Dann waren dann ja noch die Kirchen. Und wo waren die? Wenigstens die eine, Sankt Clemens, die meine Gattin notiert hatte?
Muff.
Wir fanden dann einen Plan. Der Rechenmeisterweg war praktisch am nördlichen Ortsaußenrand von Büsum. Natürlich. Wo gehören Hunde hin? Am besten weit weg!
Und es gab zwei Kirchen. Fragte sich nur, welche welche und wo war.
Wir hatten insofern Glück, dass Sankt Clemens, die uns reiseführerisch angedient worden war, die Kirche war, die in direkter Nähe der Alleestraße lag. Und sie war hübsch. Klein, eng, hell genug für vernünftige Fotos. Ein Kirchlein, dass ich als knuffig bezeichnen würde. Sie gefiel mir. Nur von außen war sie wegen der zahllosen Bäume nicht gut zu fotografieren. Aber gut. Man kann nicht alles haben.
Noch gänzlich ohne Mittagessen – ich hatte mir am Vortag einen leckeren Fisch eingebildet, meine Frau hatte sich längst irgendeine Brotstange eingepfiffen – entschieden wir, den Hundefreilaufplatz aufzusuchen.
Also: Zurück zum Auto, Erkenntnis mit den alternativen Parkmöglichkeiten anhören, Navi einschalten, los- und hinfahren.
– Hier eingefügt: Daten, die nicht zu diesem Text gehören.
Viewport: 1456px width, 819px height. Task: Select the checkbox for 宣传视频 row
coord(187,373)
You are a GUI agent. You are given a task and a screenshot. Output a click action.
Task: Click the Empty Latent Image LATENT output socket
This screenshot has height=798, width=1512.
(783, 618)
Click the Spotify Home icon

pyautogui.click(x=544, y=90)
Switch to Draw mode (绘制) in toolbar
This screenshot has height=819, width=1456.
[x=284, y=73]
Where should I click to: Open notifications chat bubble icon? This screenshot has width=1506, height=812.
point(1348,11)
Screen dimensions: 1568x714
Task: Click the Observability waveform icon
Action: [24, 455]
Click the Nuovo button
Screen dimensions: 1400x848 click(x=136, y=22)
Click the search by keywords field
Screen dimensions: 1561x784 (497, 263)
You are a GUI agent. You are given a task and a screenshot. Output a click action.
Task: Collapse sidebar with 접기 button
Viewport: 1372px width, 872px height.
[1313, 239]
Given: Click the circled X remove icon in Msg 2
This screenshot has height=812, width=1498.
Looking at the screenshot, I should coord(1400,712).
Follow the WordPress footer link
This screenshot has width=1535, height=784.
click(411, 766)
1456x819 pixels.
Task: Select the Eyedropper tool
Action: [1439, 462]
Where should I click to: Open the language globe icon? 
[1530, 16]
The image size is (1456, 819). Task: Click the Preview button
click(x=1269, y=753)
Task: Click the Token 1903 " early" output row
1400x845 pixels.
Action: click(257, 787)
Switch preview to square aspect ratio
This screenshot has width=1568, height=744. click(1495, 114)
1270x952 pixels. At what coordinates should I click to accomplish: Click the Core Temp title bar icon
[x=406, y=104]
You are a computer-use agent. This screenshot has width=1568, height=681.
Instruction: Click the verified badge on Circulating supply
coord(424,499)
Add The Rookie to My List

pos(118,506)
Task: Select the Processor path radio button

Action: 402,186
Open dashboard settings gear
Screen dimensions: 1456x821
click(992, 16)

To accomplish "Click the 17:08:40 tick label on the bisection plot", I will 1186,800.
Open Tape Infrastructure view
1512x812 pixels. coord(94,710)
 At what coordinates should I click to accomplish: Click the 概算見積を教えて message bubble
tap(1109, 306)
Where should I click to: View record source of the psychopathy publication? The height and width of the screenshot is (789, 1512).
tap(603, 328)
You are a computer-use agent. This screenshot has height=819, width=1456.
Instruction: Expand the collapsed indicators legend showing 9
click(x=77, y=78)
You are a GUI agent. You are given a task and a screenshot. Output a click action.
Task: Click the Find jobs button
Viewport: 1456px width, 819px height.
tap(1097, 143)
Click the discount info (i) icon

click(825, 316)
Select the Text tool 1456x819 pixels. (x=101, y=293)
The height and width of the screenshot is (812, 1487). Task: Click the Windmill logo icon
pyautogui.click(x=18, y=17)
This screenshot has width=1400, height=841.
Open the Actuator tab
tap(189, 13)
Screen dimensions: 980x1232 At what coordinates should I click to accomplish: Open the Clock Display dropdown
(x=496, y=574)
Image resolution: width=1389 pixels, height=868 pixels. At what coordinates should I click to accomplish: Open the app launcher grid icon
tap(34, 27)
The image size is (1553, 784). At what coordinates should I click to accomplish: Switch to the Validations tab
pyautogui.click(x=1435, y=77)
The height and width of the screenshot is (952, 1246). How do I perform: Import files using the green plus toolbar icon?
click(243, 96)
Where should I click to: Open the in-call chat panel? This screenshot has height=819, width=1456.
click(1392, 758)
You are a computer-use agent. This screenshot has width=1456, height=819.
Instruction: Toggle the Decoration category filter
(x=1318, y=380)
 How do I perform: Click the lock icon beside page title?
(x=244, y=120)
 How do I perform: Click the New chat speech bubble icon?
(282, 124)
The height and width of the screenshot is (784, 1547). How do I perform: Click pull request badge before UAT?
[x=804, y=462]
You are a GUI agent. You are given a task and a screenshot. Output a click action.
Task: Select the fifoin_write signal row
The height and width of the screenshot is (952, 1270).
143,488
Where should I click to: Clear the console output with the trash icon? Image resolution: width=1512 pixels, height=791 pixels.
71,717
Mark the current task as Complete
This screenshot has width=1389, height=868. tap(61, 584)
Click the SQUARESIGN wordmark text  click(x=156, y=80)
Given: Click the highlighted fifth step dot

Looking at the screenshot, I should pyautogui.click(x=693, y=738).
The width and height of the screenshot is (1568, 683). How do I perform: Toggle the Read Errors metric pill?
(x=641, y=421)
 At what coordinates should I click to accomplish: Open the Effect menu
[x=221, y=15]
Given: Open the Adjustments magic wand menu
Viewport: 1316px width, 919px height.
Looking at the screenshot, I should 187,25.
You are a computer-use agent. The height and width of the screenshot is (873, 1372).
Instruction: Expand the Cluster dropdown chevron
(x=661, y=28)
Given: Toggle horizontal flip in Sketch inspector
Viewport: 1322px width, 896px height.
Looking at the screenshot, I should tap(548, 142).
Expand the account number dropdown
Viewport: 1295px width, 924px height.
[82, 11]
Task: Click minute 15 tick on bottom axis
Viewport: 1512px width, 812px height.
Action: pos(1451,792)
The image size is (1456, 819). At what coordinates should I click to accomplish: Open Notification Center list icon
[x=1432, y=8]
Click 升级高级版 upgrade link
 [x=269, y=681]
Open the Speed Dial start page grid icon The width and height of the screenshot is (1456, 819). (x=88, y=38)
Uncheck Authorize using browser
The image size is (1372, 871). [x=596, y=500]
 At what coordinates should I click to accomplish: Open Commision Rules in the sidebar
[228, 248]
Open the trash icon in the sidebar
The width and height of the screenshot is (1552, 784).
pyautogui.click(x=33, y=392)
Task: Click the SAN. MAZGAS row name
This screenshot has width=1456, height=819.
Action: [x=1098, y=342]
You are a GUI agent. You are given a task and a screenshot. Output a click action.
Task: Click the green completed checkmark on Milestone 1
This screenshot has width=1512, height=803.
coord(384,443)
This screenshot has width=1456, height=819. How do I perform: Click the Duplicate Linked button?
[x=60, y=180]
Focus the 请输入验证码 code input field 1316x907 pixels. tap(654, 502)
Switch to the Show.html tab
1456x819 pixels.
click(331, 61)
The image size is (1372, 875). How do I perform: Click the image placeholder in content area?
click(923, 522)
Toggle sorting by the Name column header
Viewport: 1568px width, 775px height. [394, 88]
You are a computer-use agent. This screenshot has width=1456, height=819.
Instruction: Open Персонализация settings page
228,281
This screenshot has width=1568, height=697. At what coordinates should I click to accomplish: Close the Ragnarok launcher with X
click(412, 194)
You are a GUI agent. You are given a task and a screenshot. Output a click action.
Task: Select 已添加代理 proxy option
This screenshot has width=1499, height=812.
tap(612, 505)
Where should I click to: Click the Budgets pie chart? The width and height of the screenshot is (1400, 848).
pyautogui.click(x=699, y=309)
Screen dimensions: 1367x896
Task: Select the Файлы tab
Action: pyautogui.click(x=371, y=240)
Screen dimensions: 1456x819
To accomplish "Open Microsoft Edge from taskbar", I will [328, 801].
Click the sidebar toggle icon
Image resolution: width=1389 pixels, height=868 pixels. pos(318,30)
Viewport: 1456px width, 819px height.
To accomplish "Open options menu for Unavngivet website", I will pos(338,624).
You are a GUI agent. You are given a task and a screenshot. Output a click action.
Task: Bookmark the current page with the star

Der Hundefreilaufplatz sah sehr gut aus. Sehr groß (der in der Nähe des Domizils meines Bruder in Langenfeld war allenfalls halb so groß), schöne hohe Zäune, die, wie der Augenschein ergab, in gutem Zustand waren, keine Lücken oder Löcher hatten und, wenn ich mich nicht getäuscht habe, sogar in den Boden versenkt worden waren. Es gab ein paar sehr feuchte, mitunter matschige Stellen, aber … hey … Gibt es ein schöneres Vergnügen, einen Hund zu duschen und nachher das Auto zu reinigen?
Nach uns kamen dann ratzfatz noch andere Hunde mit Menschen, wie sich herausstellte, alles Touristen (ich erinnere mich an ein Frankfurter und ein Solinger Kennzeichen, das dritte habe ich verdrängt [es war aber nicht aus Köln]).
Ein kurzes Weilchen war alles paletti, dann bekamen wir den Beweis, dass wir mit Naomi das bekommen hatten, was wir nicht wollten: einen unsicheren Hund. Und schlimmer noch: Kim geht voraus, das heißt: Wenn Naomi knurrt, weil ihr irgendwas (oder irgendein Hund) nicht passt, geht Kim los.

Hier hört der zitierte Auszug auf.